The systematic discovery of effective drug combinations is a challenging problem in modern pharmacology, driven by the combinatorial growth of potential pairings and dosage configurations. Network medicine, modeling diseases and drugs as interconnected modules of the human protein-protein interactome, has emerged as a new paradigm for understanding disease mechanisms and drug action. In this work, we propose a quantum annealing-based algorithm for identifying effective drug combinations. Underlying our approach is the biologically motivated principle of `Complementary Exposure', which posits that therapeutic drug combinations target distinct yet complementary regions of a disease module. We translate this into a quadratic unconstrained binary optimisation problem. We test our method for Diabetes Mellitus, Rheumatoid Arthritis, Asthma, and Brain Neoplasms, relying on experimentally validated drug combinations for these diseases. Our simulated quantum annealing experiments reveal that low-energy configurations align with biologically plausible combinations, demonstrating the algorithm's ability to generate novel predictions for drug combinations.
Paper Structure (9 sections, 13 equations, 5 figures, 1 table)

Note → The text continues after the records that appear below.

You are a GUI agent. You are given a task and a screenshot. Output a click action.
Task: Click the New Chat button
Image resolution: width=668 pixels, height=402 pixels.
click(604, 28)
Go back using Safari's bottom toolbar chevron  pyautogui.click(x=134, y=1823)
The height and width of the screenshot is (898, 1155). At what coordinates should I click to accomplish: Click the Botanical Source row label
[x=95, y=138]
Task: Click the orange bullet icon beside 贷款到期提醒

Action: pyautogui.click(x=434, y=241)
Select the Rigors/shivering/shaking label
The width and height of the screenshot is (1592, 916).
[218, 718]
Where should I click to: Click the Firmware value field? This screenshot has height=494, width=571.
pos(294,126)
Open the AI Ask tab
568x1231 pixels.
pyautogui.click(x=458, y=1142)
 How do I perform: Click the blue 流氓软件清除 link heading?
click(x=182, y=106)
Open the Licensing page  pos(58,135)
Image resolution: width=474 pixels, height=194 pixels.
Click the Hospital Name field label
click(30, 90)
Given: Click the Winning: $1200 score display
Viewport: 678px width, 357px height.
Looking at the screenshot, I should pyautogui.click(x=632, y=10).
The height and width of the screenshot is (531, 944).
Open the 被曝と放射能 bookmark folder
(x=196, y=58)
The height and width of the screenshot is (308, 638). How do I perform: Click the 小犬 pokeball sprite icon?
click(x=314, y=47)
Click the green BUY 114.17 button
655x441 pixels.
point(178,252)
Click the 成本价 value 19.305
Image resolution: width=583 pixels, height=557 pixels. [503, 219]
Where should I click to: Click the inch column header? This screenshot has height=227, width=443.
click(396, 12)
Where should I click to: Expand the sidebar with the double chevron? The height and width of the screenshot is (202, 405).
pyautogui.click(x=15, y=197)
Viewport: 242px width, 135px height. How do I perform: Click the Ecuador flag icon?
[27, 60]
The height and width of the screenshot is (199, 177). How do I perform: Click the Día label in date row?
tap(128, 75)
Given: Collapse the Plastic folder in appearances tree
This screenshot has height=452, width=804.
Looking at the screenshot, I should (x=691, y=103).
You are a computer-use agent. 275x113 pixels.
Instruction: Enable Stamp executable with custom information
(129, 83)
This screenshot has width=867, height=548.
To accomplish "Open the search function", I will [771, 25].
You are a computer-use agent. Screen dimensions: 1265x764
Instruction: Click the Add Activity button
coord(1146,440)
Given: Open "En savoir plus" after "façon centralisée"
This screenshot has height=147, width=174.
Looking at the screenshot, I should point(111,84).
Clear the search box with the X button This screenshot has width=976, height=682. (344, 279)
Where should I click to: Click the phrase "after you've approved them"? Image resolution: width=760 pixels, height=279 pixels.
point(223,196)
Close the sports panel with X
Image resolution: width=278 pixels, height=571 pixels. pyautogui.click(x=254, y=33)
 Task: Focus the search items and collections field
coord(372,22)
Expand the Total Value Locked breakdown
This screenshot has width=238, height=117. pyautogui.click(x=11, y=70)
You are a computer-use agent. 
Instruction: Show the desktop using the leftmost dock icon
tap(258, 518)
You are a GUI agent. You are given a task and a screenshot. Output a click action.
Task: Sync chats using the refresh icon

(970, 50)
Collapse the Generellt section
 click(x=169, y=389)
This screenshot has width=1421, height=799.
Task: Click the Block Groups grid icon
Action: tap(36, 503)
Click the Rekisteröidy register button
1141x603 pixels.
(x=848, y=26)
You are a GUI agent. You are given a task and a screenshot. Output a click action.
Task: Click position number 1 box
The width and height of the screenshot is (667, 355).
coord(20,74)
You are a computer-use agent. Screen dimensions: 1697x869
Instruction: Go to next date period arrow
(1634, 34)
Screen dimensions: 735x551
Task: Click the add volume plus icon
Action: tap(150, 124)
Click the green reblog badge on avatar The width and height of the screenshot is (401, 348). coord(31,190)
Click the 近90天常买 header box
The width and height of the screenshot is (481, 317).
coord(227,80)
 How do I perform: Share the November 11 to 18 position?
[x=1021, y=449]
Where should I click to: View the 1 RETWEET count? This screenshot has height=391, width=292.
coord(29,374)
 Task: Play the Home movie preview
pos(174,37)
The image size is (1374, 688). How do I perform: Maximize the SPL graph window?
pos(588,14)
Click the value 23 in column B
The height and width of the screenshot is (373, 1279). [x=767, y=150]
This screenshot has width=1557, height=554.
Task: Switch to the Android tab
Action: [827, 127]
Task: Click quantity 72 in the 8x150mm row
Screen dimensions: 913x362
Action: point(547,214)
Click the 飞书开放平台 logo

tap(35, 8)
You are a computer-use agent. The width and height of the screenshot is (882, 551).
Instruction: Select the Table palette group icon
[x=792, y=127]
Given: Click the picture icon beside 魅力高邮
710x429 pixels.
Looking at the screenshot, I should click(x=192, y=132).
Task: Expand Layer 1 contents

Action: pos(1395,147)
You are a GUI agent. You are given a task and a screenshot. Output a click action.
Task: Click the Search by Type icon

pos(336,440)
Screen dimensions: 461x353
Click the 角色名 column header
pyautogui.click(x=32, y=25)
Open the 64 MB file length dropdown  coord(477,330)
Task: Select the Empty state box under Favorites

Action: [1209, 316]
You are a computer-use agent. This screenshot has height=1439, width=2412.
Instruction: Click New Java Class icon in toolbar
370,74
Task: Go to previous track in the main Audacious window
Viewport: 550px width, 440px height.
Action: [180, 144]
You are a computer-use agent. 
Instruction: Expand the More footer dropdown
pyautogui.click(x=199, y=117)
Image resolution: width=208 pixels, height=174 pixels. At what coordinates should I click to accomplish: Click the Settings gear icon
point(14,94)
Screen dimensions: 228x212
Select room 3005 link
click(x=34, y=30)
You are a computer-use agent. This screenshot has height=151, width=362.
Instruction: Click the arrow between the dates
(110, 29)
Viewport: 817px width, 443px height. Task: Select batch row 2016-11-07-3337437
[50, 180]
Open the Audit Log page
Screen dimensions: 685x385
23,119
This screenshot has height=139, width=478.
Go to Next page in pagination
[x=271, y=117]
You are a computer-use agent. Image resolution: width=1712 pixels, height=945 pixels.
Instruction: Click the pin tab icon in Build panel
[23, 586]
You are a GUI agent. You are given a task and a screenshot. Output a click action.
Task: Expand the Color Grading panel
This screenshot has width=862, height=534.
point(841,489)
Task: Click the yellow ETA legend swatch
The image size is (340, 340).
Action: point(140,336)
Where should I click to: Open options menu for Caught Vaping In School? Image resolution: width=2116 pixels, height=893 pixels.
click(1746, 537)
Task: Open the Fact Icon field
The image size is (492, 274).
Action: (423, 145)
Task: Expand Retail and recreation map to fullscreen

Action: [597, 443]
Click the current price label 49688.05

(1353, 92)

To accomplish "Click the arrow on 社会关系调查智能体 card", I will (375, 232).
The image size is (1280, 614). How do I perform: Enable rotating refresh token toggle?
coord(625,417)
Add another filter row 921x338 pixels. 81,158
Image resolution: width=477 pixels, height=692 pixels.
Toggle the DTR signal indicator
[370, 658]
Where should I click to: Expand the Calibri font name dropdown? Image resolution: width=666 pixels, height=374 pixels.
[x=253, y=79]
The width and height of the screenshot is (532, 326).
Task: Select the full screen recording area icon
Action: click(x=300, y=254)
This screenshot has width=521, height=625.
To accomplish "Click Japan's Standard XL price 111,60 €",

This paper contains 9 sections, 13 equations, 5 figures, 1 table.

Figures (5)

  • Figure 1: Schematic of the 'Complementary Exposure' principle. Two drugs, A (yellow) and B (blue), represented by their protein targets, exhibit shared nodes with the disease module (red) in the human protein-protein interactome graph. Both drug node sets target distinct, non-overlapping regions of the disease module (red). This leads to effective perturbation of the disease-associated network neighborhood as quantified by the network proximity measures $s_{AB}\geq0$ and $z_A,z_B<0$.
  • Figure 2: Average Precision (AP) Landscape. Each subplot displays the AP values over a grid of hyperparameters $(\gamma, \beta)$ for the different diseases: (a) Diabetes Mellitus, (b) Rheumatoid Arthritis, (c) Asthma, and (d) Brain Neoplasms. The red dot in each plot indicates the optimal hyperparameter pair $(\gamma^*, \beta^*)$ that maximizes the AP metric, reflecting the best prioritization of validated drug combinations among low-energy configurations.
  • Figure 3: Energy spectrum at the optimal hyperparameters Each subplot displays the top 15 lowest-energy configurations of the QUBO constructed from the initial candidate drug set at the disease-specific optimal hyperparameters $(\gamma^*, \beta^*)$. Solutions are ordered by increasing QUBO energy (lowest at the bottom) and are colour-coded to indicate whether the configuration matches a validated combination in the reference set $\mathcal{C}$ or not. The diseases represented are: (a) Diabetes Mellitus, (b) Rheumatoid Arthritis, (c) Asthma, and (d) Brain Neoplasms.
  • Figure 4: Precision-Recall Curve at the optimal hyperparameters. Each subplot displays the Precision-Recall curve obtained by sweeping the ranked solutions of the QUBO constructed from the initial candidate drug set at the disease-specific optimal hyperparameters $(\gamma^*, \beta^*)$. The area under each curve corresponds to the Average Precision (AP) and quantifies the prioritization of validated drug combinations among the low-energy configurations. The diseases represented are: (a) Diabetes Mellitus, (b) Rheumatoid Arthritis, (c) Asthma, and (d) Brain Neoplasms.
  • Figure 5: Sampled Simulated Quantum Annealing. Each subplot displays the empirical frequency distribution from $1024$ runs over the $10$ lowest QUBO energies obtained by running the SQA sampler on the enlarged candidate drug set $\mathcal{D}$ at the disease-specific optimal hyperparameters $(\gamma^*, \beta^*)$. Green markers indicate combinations found in $\mathcal{C}$ while the remaining configurations are taken as predicted candidate synergistic combinations. The diseases represented are: (a) Diabetes Mellitus, (b) Rheumatoid Arthritis, (c) Asthma, and (d) Brain Neoplasms.